Sucessor – A renúncia de Cunha não significa que ele sai de cena do comando da Câmara dos Deputados. A vacância da cadeira abre caminho para a convocação de novas eleições em até cinco sessões, de modo a tirar o deputado Waldir Maranhão (PP-MA) do posto. Nos bastidores, aponta-se para um acordo entre Cunha, o Planalto e parlamentares do chamado “centrão” para eleger o líder do PSD, Rogério Rosso (PSD-DF), ex-presidente da comissão do impeachment e aliado de Cunha. Questionado pelo site de VEJA, o parlamentar do DF evitou tratar do acordo.
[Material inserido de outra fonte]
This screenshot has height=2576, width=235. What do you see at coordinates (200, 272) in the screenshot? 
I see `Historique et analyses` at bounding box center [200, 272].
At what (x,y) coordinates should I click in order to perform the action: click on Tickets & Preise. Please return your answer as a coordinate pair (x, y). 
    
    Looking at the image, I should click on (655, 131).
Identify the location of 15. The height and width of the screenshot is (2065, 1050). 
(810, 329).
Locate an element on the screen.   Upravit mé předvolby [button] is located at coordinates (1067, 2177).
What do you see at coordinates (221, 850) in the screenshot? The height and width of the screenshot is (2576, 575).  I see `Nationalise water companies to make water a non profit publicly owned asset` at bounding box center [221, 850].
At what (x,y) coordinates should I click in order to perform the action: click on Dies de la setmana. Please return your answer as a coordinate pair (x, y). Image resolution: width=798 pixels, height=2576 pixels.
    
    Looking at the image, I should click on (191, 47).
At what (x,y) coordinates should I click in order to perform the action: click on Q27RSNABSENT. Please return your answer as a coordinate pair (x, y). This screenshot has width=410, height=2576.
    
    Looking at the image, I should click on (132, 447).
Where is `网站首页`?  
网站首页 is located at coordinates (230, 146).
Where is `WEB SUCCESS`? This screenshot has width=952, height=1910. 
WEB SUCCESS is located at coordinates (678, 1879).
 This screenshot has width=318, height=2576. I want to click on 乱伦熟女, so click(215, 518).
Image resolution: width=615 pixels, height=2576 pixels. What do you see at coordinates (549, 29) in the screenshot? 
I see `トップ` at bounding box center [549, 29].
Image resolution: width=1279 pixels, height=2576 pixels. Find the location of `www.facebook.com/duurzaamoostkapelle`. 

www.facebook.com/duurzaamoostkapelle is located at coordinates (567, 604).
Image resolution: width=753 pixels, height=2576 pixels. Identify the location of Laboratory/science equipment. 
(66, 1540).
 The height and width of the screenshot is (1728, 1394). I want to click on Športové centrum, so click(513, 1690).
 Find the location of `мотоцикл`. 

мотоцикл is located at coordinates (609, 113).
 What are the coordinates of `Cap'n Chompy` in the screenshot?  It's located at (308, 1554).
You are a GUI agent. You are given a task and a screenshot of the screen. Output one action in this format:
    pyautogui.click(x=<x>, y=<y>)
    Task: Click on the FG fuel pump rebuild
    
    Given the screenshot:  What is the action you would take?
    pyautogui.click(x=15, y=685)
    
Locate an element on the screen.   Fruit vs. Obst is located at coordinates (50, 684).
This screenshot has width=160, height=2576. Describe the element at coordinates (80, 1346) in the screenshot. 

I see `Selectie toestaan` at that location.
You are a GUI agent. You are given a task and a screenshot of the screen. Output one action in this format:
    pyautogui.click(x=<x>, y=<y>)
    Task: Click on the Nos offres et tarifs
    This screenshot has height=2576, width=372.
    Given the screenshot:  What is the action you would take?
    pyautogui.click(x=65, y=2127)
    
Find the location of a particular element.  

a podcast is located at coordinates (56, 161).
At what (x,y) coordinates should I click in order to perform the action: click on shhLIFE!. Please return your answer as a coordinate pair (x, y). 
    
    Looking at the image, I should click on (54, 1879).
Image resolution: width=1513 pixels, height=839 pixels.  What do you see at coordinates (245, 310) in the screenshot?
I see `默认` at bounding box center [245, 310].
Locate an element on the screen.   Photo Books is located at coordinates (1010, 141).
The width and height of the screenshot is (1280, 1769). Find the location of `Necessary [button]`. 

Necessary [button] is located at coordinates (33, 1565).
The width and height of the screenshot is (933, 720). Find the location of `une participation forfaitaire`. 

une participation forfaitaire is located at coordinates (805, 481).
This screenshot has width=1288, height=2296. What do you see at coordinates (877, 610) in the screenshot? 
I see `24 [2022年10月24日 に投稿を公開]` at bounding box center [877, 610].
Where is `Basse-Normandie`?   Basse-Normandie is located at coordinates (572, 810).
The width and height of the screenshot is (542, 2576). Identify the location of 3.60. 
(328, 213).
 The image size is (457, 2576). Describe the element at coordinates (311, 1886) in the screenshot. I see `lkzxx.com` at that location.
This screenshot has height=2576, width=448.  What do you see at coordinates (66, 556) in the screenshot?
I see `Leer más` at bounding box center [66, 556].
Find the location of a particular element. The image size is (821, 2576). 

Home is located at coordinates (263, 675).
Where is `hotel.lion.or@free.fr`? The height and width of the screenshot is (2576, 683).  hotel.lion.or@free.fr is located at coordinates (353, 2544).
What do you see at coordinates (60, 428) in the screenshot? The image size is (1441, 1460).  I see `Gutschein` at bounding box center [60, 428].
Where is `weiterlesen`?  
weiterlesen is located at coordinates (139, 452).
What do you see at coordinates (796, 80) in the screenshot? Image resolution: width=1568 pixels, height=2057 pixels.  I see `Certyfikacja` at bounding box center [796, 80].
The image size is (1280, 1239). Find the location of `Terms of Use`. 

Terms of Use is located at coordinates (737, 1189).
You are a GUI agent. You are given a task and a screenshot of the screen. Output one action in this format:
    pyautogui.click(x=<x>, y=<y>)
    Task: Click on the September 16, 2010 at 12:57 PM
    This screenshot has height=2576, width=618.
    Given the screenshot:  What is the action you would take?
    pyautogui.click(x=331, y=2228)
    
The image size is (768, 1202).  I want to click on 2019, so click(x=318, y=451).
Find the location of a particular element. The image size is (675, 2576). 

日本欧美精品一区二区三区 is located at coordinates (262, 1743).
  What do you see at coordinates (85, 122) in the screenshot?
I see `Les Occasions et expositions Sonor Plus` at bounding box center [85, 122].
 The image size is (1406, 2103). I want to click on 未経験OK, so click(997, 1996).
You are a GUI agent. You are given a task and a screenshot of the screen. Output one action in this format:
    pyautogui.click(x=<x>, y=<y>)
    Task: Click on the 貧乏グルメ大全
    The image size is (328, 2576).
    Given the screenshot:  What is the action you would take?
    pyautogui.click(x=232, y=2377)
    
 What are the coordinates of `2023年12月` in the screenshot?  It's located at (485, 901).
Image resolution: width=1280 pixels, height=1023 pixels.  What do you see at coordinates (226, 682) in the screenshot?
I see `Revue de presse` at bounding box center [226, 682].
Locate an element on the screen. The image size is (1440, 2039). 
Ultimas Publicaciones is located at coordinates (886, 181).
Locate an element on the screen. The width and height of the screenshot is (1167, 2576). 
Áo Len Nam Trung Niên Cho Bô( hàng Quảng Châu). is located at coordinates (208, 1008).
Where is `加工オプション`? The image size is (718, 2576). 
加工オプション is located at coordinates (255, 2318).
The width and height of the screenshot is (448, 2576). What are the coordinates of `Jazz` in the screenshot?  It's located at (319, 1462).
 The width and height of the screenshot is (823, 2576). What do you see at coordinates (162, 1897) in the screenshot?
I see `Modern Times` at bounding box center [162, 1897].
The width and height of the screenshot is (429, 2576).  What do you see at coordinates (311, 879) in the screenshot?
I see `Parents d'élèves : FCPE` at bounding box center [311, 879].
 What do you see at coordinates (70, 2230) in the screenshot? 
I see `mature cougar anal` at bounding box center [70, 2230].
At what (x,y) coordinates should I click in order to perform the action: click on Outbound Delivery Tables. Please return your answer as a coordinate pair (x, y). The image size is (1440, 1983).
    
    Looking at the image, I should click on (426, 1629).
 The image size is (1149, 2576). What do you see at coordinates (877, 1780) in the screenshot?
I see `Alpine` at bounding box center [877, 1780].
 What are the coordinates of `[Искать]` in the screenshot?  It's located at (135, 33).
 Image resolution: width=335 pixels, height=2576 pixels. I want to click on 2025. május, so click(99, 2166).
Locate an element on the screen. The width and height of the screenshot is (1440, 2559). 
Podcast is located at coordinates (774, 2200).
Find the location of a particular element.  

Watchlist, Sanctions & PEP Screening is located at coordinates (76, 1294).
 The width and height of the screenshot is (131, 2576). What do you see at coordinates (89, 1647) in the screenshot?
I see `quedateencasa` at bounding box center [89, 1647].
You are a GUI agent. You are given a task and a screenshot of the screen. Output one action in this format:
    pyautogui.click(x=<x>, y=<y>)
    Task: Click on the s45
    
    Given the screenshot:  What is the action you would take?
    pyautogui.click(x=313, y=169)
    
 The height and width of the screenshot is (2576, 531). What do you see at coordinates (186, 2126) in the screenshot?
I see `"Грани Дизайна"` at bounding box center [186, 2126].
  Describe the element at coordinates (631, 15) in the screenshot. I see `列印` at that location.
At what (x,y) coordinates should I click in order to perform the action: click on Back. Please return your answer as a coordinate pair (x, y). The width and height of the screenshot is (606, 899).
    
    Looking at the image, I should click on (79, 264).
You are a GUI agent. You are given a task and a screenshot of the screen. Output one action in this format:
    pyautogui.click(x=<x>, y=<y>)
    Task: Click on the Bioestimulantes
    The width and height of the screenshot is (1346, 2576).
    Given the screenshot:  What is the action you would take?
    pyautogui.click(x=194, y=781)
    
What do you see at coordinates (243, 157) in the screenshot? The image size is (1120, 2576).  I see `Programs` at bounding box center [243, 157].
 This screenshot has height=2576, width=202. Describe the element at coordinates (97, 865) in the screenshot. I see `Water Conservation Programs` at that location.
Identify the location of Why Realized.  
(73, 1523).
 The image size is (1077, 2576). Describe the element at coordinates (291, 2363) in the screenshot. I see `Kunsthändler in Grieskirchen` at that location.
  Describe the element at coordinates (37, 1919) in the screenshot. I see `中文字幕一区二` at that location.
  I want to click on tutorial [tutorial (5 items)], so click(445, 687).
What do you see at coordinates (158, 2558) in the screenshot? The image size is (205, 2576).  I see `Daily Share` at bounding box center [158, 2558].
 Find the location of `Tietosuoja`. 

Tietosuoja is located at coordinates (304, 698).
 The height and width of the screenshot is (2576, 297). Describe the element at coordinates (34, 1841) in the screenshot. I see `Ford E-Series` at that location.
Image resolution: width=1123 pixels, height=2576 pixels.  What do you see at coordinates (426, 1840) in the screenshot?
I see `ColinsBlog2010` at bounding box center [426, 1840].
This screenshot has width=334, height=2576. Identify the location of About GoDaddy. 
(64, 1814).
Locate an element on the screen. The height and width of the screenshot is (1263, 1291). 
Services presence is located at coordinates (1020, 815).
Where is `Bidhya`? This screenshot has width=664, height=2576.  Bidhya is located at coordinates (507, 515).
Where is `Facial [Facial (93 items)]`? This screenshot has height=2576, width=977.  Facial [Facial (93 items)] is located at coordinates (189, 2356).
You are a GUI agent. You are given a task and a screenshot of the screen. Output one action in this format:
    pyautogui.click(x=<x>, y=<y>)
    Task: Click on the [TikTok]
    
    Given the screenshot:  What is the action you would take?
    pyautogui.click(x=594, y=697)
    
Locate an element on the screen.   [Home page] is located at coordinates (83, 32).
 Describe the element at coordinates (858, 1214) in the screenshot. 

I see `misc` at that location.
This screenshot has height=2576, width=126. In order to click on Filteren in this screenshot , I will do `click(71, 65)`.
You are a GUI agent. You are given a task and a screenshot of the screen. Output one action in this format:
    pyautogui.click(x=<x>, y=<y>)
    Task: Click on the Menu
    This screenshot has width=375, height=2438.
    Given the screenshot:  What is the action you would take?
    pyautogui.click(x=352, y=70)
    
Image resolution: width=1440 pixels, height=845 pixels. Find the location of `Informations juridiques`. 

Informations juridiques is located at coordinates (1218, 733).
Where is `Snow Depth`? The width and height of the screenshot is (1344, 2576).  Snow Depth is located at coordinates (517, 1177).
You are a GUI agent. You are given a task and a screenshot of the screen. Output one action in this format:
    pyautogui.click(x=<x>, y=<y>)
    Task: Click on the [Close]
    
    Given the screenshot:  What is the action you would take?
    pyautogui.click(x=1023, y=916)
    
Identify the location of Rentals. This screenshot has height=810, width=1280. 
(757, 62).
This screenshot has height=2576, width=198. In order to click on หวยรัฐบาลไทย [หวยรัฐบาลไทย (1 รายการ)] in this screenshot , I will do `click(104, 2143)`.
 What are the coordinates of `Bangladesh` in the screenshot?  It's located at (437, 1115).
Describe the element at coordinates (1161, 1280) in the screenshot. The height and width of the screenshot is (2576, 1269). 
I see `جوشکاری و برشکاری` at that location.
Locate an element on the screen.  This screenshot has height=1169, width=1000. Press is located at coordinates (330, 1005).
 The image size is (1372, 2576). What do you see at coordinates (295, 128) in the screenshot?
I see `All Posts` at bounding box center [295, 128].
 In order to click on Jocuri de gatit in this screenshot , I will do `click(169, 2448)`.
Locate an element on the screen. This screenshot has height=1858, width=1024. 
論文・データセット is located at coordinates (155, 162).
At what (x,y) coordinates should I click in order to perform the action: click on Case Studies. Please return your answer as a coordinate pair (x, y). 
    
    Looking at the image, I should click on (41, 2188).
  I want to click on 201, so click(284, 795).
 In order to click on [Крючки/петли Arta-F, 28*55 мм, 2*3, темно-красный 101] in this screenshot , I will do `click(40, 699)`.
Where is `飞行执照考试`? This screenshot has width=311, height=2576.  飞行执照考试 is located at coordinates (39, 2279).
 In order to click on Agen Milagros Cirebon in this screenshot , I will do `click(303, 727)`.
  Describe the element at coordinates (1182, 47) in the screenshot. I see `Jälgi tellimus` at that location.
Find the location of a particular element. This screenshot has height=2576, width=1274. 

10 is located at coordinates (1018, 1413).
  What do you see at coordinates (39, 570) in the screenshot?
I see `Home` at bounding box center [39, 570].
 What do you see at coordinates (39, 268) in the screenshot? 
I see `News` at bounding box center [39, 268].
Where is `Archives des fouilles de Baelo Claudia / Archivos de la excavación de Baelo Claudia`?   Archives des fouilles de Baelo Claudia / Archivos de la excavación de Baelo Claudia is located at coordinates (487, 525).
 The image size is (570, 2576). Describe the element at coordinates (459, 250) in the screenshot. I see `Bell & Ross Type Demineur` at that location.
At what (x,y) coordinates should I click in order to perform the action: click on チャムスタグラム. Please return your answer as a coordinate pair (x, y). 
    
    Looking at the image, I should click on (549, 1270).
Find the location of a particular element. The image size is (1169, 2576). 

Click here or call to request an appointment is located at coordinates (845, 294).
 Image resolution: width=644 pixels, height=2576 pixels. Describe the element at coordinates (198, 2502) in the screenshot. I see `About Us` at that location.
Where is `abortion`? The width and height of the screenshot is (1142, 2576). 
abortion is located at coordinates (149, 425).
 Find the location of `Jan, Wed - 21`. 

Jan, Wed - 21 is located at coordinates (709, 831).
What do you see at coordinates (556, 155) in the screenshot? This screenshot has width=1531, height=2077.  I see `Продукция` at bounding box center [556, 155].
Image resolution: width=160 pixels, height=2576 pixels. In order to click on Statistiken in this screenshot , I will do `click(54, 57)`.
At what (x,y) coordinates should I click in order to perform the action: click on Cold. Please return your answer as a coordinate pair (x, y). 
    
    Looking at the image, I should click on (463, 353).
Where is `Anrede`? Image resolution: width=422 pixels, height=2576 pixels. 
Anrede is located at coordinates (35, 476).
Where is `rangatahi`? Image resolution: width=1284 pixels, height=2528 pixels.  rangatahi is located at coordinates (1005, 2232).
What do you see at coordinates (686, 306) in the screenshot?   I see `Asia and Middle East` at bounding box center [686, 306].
Disse apenas ser possível a realização de novas eleições antes do recesso, que terá início no dia 18 de julho. “No caso de Aldo Rebelo, demorou apenas dois dias”, afirmou Rosso, referindo-se à renúncia de Severino Cavalcanti em 2005, quando Rebelo assumiu o posto.
Aliado de primeira hora de Eduardo Cunha, o deputado Carlos Marun, que defendia abertamente que o peemedebista deixasse o cargo de cúpula na Câmara, disse que a renúncia consolidada “era o melhor a fazer”. Segundo ele, o anúncio nesta quinta-feira permite que uma nova eleição seja feita nos primeiros dias da próxima semana. “A renúncia acontece hoje para que haja tempo hábil para eleição nos primeiros dias na próxima semana, até na segunda-feira”, disse.
STF – Com a renúncia, os processos da Operação Lava Jato a que o deputado responde serão deslocados para a Segunda Turma do Supremo Tribunal Federal (STF), colegiado formado por cinco ministros e responsável por julgar autoridades com foro privilegiado investigadas no escândalo do petrolão. Ao contrário do que ocorre no Plenário do Supremo, neste colegiado, os julgamentos não são televisionados e bastam três votos dos cinco possíveis para que o parlamentar seja condenado. A Segunda Turma é presidida pelo ministro Gilmar Mendes, a quem cabe pautar, em acordo com os demais ministros – Teori Zavascki, Cármen Lúcia, Celso de Mello e Dias Toffoli – os processos para julgamento.